You are viewing a plain text version of this content. The canonical link for it is here.
Posted to user@pig.apache.org by Johannes Schwenk <jo...@adition.com> on 2012/10/15 12:04:28 UTC

Set block size of output

Hi,

I would like to set the HDFS block size of my pig scripts output files.
How do I do that? I tried to use

PIG_OPTS="-Dpig.path.block.size=1048576";

which seemed to me the only appropriate option I could find.

Thanks for any hints!
Johannes Schwenk

-- 
Softwareentwickler (Reporting)
________________________________________________________

ADITION technologies AG
Schwarzwaldstraße 78b
79117 Freiburg

http://www.adition.com

T +49 / (0)761 / 88147 - 30
F +49 / (0)761 / 88147 - 77
SUPPORT +49  / (0)1805 - ADITION

(Festnetzpreis 14 ct/min; Mobilfunkpreise maximal 42 ct/min)

Eingetragen beim Amtsgericht Düsseldorf unter HRB 54076
Vorstände: Andreas Kleiser, Jörg Klekamp, Tihomir Perkovic, Marcus Schlüter
Aufsichtsratsvorsitzender: Rechtsanwalt Daniel Raimer
UStIDNr.: DE 218 858 434


Re: Set block size of output

Posted by Johannes Schwenk <jo...@adition.com>.
Am 22.10.2012 04:01, schrieb Joe Crobak:
> Hi Johannes,
> 
> HDFS block size is controlled by the property 'dfs.blocksize'. You should
> be able to use `set` to control this within your pig script:
> http://pig.apache.org/docs/r0.10.0/cmds.html#set I think that it should
> also work to pass that in via PIG_OPTS, e.g.
> PIG_OPTS='-Ddfs.blocksize=1048576'

Hi Joe,

thanks, this works well. It's dfs.block.size by the way.

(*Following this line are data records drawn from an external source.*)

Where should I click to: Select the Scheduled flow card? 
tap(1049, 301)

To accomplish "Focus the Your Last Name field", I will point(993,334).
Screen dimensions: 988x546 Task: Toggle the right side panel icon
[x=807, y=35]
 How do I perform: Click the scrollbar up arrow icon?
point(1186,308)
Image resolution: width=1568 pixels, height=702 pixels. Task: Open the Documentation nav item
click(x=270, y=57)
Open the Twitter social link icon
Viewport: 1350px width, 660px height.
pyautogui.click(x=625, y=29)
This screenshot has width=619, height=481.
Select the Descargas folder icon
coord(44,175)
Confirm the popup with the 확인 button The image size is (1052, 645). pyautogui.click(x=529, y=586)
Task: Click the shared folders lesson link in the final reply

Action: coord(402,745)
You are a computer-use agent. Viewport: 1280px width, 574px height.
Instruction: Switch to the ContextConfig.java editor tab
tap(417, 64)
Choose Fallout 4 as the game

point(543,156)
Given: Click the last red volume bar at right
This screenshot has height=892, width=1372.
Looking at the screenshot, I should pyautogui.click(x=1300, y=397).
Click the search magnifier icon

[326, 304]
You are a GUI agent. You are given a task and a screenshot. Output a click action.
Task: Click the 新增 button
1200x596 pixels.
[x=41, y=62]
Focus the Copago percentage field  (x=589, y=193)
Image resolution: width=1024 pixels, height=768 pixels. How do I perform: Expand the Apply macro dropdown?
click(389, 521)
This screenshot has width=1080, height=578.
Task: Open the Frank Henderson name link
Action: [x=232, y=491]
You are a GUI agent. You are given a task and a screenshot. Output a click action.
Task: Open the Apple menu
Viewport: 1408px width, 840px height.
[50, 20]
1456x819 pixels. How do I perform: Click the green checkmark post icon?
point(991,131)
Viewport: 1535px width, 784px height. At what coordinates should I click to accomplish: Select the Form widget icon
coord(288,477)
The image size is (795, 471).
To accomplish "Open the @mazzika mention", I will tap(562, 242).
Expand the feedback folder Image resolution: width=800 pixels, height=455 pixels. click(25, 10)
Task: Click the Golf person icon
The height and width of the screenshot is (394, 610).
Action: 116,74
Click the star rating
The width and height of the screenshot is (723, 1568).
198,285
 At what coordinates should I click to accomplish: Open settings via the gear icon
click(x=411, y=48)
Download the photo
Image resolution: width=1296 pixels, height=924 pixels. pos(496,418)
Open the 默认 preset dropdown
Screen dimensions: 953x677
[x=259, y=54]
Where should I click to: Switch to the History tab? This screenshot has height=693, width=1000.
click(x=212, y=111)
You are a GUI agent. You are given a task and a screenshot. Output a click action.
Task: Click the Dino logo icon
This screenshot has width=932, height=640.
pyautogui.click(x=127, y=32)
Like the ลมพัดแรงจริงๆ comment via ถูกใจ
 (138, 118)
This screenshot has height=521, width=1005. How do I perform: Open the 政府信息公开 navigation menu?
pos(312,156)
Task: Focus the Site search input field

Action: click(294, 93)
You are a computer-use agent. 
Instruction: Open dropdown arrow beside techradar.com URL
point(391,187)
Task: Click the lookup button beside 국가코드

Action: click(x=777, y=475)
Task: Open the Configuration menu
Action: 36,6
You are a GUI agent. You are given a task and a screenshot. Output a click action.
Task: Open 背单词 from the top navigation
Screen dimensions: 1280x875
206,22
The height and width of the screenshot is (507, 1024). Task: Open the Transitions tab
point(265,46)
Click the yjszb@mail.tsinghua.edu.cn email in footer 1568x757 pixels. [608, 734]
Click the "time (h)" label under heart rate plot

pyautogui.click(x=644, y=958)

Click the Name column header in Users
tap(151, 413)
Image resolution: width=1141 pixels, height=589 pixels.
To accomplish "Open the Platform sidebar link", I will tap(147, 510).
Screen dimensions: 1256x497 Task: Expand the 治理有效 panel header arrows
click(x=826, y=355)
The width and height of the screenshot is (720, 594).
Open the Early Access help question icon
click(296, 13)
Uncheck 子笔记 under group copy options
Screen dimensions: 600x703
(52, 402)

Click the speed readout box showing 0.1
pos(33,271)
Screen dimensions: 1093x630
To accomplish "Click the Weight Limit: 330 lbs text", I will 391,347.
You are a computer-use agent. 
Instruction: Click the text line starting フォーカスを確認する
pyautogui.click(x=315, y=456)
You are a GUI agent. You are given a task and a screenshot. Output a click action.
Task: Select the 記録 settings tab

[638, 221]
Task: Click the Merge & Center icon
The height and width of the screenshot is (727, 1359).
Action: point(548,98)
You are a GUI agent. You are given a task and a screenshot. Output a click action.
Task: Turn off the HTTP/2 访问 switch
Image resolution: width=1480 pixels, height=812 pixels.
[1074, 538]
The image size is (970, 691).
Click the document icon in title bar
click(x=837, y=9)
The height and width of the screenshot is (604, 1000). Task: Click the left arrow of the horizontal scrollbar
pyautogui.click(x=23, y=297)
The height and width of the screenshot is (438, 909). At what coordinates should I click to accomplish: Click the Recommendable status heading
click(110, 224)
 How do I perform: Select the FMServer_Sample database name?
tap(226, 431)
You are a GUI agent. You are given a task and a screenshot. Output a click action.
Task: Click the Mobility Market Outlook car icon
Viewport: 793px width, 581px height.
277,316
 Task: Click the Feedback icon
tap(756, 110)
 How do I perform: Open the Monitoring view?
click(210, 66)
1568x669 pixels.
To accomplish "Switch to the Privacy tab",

Now, is it possible to set this on a per STORE statement basis? If I
have two STORE statements and want the first of them use the default
block size and the second a very small block size, this should be
possible like this:


[...]
STORE a INTO '/user/schwenk/out/a';
SET dfs.block.size 2048;
STORE b INTO '/user/schwenk/out/b';


To my surprise, the files in out/a also had a blocksize of only 2KB!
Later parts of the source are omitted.